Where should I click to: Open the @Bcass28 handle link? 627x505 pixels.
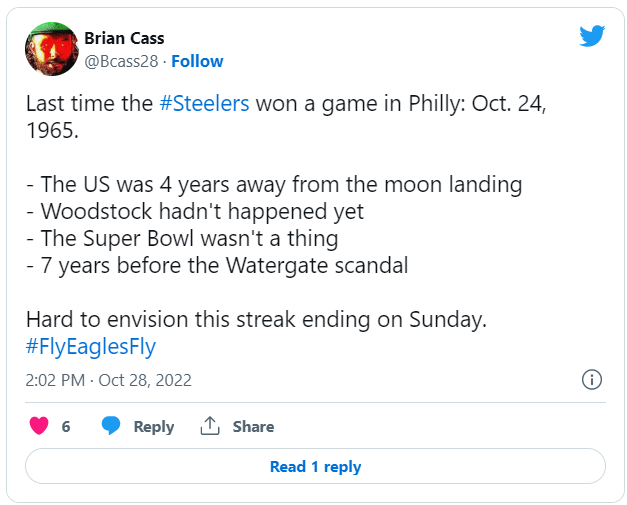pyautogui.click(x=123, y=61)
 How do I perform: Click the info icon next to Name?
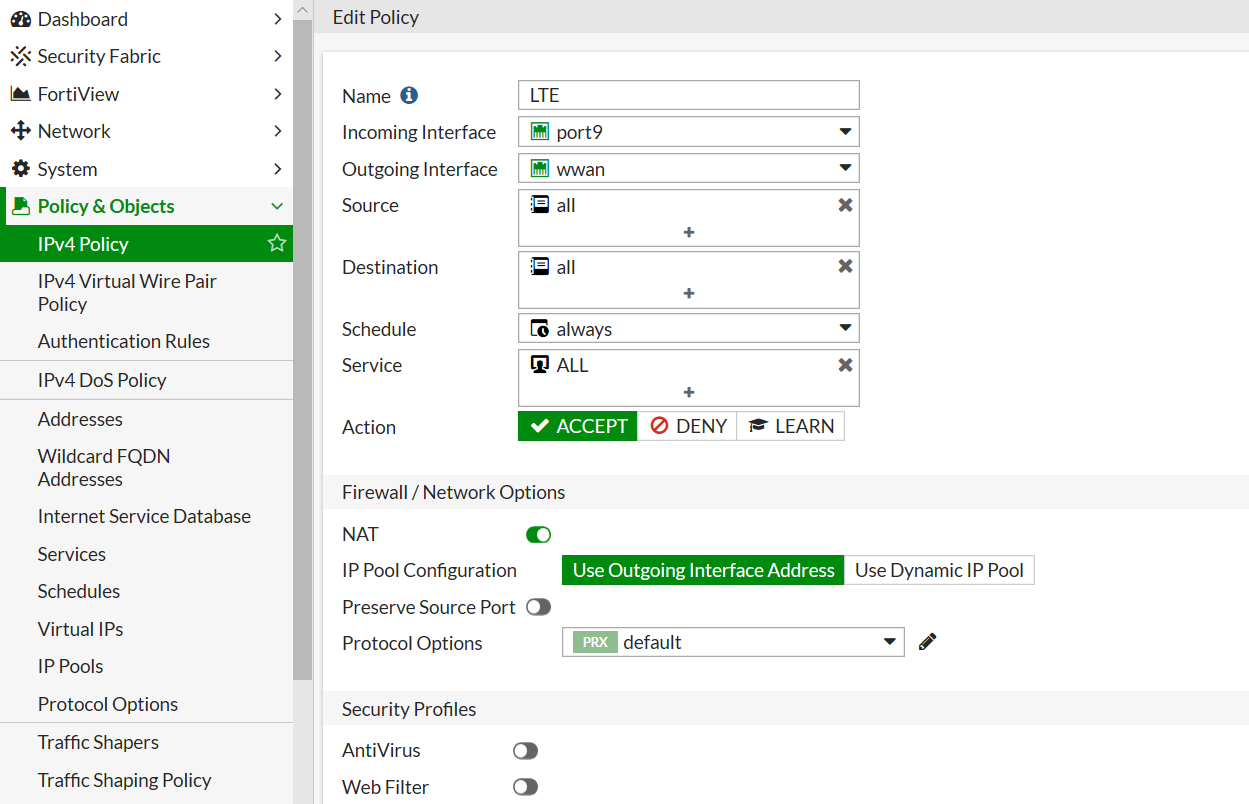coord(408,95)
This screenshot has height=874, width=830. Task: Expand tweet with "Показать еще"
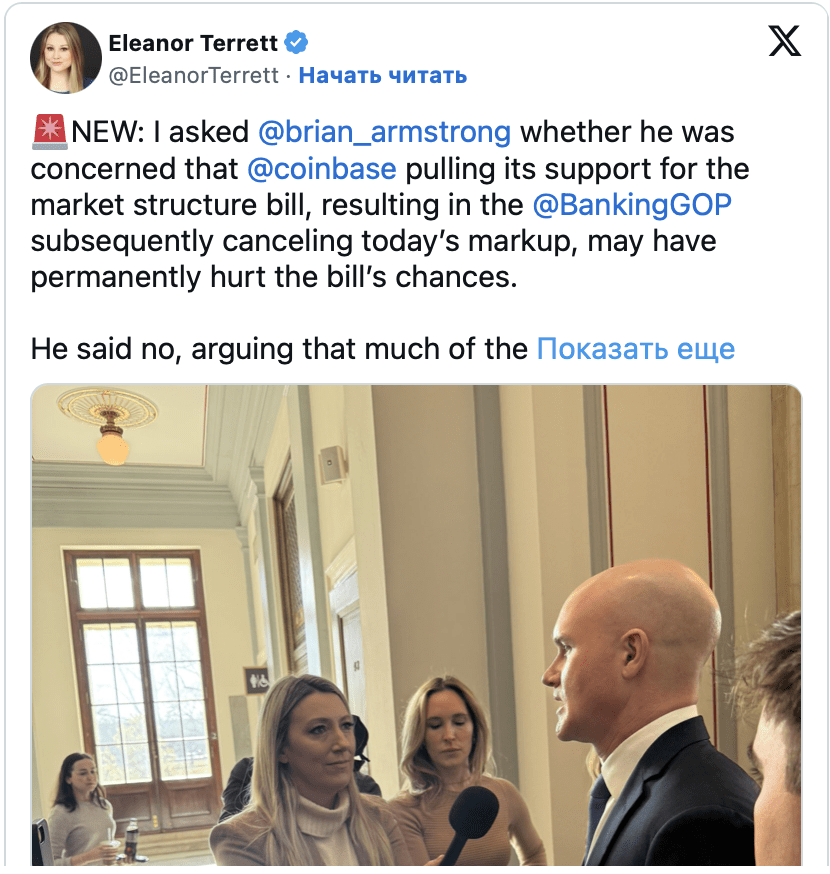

------

### [Activity]
Retype every entry above exactly and, please, skip the pictures.

### [Response to the exercise]
Where should I click to: Open the @Bcass28 handle link? 627x505 pixels.
pyautogui.click(x=123, y=61)
 How do I perform: Click the info icon next to Name?
coord(408,95)
This screenshot has height=874, width=830. Task: Expand tweet with "Показать еще"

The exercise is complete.